An earlier convoy of more than five passenger buses was held up in Milihoi for over an hour.


The bus operators complained over delay on the tarmacking of the road that has remained unpaved since independence despite President Uhuru Kenyatta launching construction works last March.

The bad state of the road has made it easy for the terrorists to plant explosives.

“We need a speedy construction of this road. Lives are in danger and its becoming uncomfortable to stay for all those hours on the road. The way vehicles are sliding with this rain, we can only count days to when the first accident will be reported,” said Tawakal Bus conductor Mr Swaleh Said.

Mr Hassan Salim of the Mombasa Raha Bus Services plying the Lamu-Garsen Road said they now have to drive slowly, meaning passengers always arrive late at their destinations.
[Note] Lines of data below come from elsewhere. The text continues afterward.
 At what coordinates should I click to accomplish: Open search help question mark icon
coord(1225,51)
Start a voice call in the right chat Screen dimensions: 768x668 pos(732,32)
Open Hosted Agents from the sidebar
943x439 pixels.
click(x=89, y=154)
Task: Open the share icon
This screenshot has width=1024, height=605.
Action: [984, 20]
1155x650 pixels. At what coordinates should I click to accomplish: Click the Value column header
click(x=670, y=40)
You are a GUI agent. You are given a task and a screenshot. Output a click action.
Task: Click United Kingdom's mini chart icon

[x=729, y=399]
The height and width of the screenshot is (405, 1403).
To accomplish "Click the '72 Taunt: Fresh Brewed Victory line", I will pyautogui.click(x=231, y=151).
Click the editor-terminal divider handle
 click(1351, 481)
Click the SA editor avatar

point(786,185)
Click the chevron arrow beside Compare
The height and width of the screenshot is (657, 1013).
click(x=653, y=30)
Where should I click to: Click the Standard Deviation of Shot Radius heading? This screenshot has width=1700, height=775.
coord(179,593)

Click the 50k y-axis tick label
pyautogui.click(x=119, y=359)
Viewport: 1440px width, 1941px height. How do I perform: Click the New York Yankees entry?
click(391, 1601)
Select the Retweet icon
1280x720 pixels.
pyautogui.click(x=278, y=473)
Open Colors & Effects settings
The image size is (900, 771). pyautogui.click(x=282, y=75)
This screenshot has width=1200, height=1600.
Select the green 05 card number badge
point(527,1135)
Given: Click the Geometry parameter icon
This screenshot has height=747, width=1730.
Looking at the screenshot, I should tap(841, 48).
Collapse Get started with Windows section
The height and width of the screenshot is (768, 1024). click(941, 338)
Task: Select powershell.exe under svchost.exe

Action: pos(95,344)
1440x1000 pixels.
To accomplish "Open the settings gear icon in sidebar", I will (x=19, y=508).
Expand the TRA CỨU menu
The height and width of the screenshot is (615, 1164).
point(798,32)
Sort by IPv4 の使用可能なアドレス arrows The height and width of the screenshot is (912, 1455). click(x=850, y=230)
“The rainy season has contributed to too much delays on our roads. The normal speed is 80km/hour but we do 40 or even less because of the state of the road. A journey that should take less than six hours on a good road now takes up to eight or nine hours or worse. It is now worse because of the rains. We need urgent interventions,” said Mr Salim.


A passenger, Mr Ishaq Khatib, questioned why the road has taken long to be tarmacked.

“We all know how many people died due to attacks by Al-Shabaab, you can imagine what goes through people’s minds when we get stuck here. If this road was smooth and tarmacked we wouldn’t even have to worry. In fact, there would be less terror attacks here,” said Mr Ishaq.

The tender for the construction of the road was awarded to H Young Company.

Meanwhile, Mr Mwivanda urged bus drivers to comply with instructions to have their vehicles escorted for security purposes.

“We want to ensure that the buses move as a group because that is a convoy under a single escort team. We cannot afford to have people operate on their own yet we have clear instructions over the same,” said Mr Mwivanda.

This is after some motorists accused the police manning the road blocks over harassment and delays.

On December 21, 2014, the government issued a directive that all passenger vehicles plying the Lamu-Mombasa Road to travel in convoys under armed police escort after several Al-Shabaab attacks on public service vehicles and security vehicles that left hordes of civilians and security officers dead.

In June 2017, the government ordered a crackdown on all passenger vehicles travelling without police escort and also those travelling at night.

Mini buses, however, continue to openly flout the directive and have been operating without police escort.